Unfortunately, there are some limitations of this study. One limitation is the relatively small size of the study group. However, taking into account the rarity of this disease, the severity of its course and the possibility of regular participation in subsequent rehabilitation sessions, it may be problematic to gather more patients in one research center and conduct a full one-year follow-up analysis. Taking into account the numbers of patients in the other available publications, it seems that the sample size in our study has been optimized15–18. Another important limitation of our study may be the lack of randomization. The randomization and blindness of research groups in studies on patients with this type of disease and this kind of treatment are controversial and problematic15,17. The combined rehabilitation program introduced many variables that made randomization difficult, but it is also more beneficial for patient health and the best and most complex rehabilitation strategy for these patients. Moreover, the blindness of research groups is more difficult to achieve in these studies than in studies on the impact of pharmacological treatment (monotherapy). Withdrawal from participation in the study is a frequent phenomenon among patients who find that they have been assigned to a control group18. Patients in the control group were recruited from among patients who were unable to participate in the supervised rehabilitation program at the time of the study.

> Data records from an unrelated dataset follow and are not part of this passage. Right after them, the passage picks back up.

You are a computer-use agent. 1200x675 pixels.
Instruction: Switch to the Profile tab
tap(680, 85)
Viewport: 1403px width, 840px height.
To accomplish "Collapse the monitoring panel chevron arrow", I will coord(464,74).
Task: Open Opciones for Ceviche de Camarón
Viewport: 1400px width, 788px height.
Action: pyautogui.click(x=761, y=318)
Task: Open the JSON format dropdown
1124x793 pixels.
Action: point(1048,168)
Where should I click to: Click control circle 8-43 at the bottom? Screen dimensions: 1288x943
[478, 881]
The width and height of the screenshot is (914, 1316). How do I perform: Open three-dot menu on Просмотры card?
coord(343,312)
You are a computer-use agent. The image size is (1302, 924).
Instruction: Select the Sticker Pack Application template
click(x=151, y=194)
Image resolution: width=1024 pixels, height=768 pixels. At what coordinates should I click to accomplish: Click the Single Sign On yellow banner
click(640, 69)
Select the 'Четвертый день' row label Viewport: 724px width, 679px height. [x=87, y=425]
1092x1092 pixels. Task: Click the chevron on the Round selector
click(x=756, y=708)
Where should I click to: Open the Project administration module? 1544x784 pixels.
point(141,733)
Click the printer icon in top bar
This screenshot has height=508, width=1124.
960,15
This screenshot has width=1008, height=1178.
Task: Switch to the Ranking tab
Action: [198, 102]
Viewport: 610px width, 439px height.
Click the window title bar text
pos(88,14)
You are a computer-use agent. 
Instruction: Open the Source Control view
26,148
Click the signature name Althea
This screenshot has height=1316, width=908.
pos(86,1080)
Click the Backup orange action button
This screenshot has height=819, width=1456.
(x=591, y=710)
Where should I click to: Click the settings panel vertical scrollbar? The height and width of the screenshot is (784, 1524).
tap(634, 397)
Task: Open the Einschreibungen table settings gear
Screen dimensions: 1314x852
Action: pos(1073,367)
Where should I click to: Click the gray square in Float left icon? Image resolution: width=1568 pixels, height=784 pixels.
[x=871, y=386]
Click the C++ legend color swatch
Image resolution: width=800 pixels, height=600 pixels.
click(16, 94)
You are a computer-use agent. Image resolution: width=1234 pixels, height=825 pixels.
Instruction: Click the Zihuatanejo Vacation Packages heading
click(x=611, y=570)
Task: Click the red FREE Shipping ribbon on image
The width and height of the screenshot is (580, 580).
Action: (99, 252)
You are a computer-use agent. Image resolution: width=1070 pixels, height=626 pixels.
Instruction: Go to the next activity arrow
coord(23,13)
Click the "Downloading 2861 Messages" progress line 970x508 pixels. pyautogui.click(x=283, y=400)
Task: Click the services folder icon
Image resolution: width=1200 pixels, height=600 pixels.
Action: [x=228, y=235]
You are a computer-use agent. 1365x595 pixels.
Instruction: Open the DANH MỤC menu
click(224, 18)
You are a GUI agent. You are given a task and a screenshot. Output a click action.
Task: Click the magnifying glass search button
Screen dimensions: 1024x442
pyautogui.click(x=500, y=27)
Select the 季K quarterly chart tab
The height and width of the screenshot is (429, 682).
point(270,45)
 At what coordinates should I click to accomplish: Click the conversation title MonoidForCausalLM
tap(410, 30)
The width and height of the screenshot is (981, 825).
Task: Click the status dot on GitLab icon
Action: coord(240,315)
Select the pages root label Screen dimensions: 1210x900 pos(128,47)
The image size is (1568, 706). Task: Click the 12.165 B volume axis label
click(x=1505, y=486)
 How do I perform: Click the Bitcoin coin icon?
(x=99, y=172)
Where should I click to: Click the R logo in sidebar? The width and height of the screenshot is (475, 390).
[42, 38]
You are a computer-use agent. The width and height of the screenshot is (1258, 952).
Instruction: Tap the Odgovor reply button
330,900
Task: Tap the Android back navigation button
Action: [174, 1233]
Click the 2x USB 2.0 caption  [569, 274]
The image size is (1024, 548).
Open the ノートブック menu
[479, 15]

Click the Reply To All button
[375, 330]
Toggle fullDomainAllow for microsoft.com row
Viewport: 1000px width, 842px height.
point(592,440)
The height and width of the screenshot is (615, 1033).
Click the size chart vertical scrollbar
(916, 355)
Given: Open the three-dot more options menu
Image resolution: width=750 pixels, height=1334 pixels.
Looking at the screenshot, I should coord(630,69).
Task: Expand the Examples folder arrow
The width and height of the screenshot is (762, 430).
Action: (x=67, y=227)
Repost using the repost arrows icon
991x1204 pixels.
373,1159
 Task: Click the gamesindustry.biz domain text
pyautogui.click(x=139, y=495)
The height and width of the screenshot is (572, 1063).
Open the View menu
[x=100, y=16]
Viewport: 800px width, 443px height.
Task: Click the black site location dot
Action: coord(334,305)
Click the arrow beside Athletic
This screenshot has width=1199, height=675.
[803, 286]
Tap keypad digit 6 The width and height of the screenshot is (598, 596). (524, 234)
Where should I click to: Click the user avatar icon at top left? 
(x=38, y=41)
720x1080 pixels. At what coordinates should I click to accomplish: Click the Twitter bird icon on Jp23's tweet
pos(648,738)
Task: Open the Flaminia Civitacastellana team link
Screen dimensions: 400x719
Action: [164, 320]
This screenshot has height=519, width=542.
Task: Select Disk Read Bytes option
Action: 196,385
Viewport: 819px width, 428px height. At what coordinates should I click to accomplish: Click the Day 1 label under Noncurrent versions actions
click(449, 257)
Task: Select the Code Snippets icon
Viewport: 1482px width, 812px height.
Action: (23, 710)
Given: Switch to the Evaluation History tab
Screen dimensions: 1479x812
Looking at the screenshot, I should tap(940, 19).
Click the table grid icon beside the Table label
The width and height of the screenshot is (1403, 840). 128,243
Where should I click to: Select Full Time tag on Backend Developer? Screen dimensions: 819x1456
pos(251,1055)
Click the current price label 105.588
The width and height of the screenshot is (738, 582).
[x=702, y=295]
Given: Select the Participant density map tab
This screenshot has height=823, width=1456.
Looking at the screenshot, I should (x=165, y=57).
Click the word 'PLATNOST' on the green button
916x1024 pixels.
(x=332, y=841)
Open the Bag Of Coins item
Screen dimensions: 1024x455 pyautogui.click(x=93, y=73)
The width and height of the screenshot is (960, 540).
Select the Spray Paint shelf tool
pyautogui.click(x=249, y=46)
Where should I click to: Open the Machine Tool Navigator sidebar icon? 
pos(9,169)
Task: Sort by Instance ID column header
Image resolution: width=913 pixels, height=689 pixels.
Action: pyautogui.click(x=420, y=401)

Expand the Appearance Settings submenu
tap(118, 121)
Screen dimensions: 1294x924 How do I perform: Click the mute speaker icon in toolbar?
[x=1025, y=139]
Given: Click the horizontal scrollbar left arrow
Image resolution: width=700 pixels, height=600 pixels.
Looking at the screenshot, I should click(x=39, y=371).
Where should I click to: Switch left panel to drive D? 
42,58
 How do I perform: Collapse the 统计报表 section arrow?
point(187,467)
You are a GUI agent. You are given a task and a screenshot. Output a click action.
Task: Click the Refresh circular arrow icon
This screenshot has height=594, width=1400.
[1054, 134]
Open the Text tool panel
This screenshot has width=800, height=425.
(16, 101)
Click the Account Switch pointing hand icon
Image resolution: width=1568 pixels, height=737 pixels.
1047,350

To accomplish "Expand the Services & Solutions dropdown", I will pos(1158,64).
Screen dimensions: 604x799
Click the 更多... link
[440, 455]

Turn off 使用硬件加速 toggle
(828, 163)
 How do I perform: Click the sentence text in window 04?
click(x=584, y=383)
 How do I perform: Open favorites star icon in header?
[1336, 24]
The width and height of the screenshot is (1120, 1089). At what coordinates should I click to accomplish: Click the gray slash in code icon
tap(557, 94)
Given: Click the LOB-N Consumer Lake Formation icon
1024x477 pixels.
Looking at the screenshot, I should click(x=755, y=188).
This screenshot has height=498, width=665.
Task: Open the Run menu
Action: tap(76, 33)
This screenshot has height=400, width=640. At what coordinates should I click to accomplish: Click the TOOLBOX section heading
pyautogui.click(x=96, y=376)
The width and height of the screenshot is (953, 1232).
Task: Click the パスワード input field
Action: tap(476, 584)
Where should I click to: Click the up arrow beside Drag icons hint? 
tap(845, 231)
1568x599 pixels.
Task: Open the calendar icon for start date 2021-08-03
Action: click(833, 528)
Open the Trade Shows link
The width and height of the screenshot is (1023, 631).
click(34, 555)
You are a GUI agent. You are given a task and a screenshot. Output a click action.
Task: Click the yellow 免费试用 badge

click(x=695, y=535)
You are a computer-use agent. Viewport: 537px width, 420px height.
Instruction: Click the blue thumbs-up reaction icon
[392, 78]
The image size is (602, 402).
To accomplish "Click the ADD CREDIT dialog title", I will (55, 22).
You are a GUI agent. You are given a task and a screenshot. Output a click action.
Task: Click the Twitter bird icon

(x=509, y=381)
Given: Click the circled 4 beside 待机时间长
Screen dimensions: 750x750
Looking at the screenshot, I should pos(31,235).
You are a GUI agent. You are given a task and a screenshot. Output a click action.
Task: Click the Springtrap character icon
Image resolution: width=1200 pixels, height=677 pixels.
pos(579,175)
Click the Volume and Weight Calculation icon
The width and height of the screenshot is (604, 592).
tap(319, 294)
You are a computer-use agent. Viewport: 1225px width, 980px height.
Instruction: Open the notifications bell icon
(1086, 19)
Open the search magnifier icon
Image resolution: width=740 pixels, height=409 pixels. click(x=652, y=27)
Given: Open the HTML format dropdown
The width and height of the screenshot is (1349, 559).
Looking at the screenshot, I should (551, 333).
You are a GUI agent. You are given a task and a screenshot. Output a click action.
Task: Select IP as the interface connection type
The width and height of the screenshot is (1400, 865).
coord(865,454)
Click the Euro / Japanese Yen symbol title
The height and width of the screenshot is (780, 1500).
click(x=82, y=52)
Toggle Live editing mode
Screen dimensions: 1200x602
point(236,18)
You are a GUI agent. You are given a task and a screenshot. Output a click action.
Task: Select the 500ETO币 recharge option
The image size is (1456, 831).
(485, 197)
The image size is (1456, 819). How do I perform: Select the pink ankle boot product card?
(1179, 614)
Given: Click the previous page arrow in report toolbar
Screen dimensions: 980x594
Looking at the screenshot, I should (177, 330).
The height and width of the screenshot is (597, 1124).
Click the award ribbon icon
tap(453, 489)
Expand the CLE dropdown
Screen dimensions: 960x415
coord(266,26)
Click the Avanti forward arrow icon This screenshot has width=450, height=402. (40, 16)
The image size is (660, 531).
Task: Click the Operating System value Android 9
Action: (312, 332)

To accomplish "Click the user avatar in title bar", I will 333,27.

The results of our study show the significant role of the proposed combined program of upper limb rehabilitation in systemic sclerosis patients with hand dysfunction. The improvements in pain, global disability and hand function after physiotherapy were maintained from 3 to 6 months after program completion. The analysis of the outcomes indicated strong correlations among hand pain, hand disability and global disability in these patients. It seems highly justified to recommend the repetition of this complex rehabilitation program at least twice per year to significantly improve hand and overall function in SSc patients. Therefore, further research in this field should be conducted to precisely determine the appropriate frequency of this treatment.
Conclusions
The results of our study show the important role of the proposed complex program of rehabilitation of the upper limbs in systemic sclerosis patients with hand dysfunction. The improvements in pain, overall function and hand function after physiotherapy were maintained from 3 to 6 months after program completion. The analysis of the outcomes indicates moderate correlations among hand pain, hand disability and global disability in these patients. It seems highly justified to recommend the repetition of this complex rehabilitation program at least twice per year to significantly improve hand and overall function in SSc patients. Therefore, further research in this field should be conducted to precisely determine the appropriate frequency of this treatment.
Materials and methods
Study design and study and control groups
A longitudinal two-arm interventional study was conducted in 51 patients who met the criteria for the diagnosis of systemic sclerosis (SSc) according to the ACR/EULAR 2013 Classification Criteria42. The other eligibility criteria were age ≥ 18 years (adult), contracture or limitation of the range of motion in at least one joint of the hand and willingness to participate in the entire rehabilitation program. Additional characteristics of the studied groups are presented in Table 1.
All patients were consecutively enrolled in this study from the outpatient clinic of the Department of Dermatology and Venerology of the University of Lodz (Poland) and were then referred to the outpatient orthopedics clinic and the physiotherapy and rehabilitation outpatient department. All the patients gave their written informed consent to participate in the study. The study was conducted in accordance with the Declaration of Helsinki. Ethics approval for the study was obtained from the Bioethics Committee of the Medical University of Lodz (approval number RNN/332/06/KB). The main exclusion criteria were a history of other autoimmune diseases, cancer, dysfunction of the upper limbs caused by past injury and participation in a similar rehabilitation protocol during the past 6 months.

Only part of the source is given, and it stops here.